第26話 コトの島から出発
日が昇って来たか。起き上がって、1階に降りる。いつもより人が少なめだな。片手で数えるぐらいしか降りてねえし、外からの人なんてもっといねえ。時間を間違えたわけじゃねえしな。おばさんは普通に仕事してる。俺がいること、気付いたな。
「おはよーさん。ああ。人が少ないのはいつものことさ。夜遅くまでどんちゃ騒ぎしとるから」
だろうなと思ったよ。静かになって寝たけど、酒をガッツリ飲んでる奴はまだダウンしてるんだろうな。ヒューロでも似たようなのあったから分かる。重い男を部屋まで運んで介抱するとか。しかも酒に弱い奴に限って、飲んでたしな。よし。この話を思い出すのはやめよう。
「その様子だとあんたはそこまで飲んでなかったんやな」
「はい。今日が出発ですから」
「うん。懸命の判断や。前ここに来た人で乗り遅れた奴おったからな」
良かった。酒飲んでなくて正解だった。ご飯とか汁とかを受け取って、朝ごはんをいただく。泊った分の金を払って出発。本当に静かだな。数人しかいねえ。音なんて箒で掃除してるか、小鳥の鳴き声ぐらい。昨日の騒がしい町だったとは思えねえ。そこからは登って下って、港の方に向かう。
「乗るんやろ。入り入り」
船の人に言われたから乗っておこう。ガエンの島行き、結構人がいるな。確か偉い人が住んでる島なんだっけ。古くからずっと統治してたっていう。なんだっけな。メモを見ておこう。そうだ。天帝って名の。
「あんた旅人か」
考えるのは止めておこう。他の人に話しかけられたし。艶やかな女性って感じだな。肌寒くなってきたってのに袖なしの着物はすげえ。そんで普通の人ではないな。これは。構えるべきか。
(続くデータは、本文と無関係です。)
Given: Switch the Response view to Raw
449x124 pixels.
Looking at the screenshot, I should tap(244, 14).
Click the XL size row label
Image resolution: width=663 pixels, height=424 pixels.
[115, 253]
「おっと。そんなに警戒しなくてもいいよ。まあこんだけ怪しまれるのは元職業柄だろう。名はザクロ。そなたは」
「エリアル・アンバー」
目を大きく開いたな。この人。んで口元笑ってやがる。
「そうか。かの主が言っていた大陸の旅人か」
「かの主」
「アマタノホウゲンの人間だよ。私は」
なるほど。だから普通に話しかけて、名前まで確認していたのか。ちょっかいを出した感じだろうな。多分だけど。
「ああ。それでですか」
船が動き始めたな。桜が咲き誇る島、コトの島と離れていく。ジンドリガッセンで大盛り上がりだったし、次来た時は静かに観光を楽しみたいところだな。何でかザクロさんが俺を見てるな。面白いか。男の俺を見て。
「出発したが……ガエンの島についてどれぐらい知っておる」
質問された。どれぐらい。調べた範囲だと天帝の住処、あと色々なものが見られるとか、そういう感じだよな。とりあえずこう答えておくか。
「偉い人が住んでるのは知ってます」
「ああ。天帝と呼ばれる支配者の名だ。千年以上前からずっとずっとおるよ。それ以外にも面白いものがある。飽きぬよ。あそこは」
ザクロさんがそう言った。面白いものか。こっちとしては全部ヒューロにないものばっかなんだよな。色々と見たい。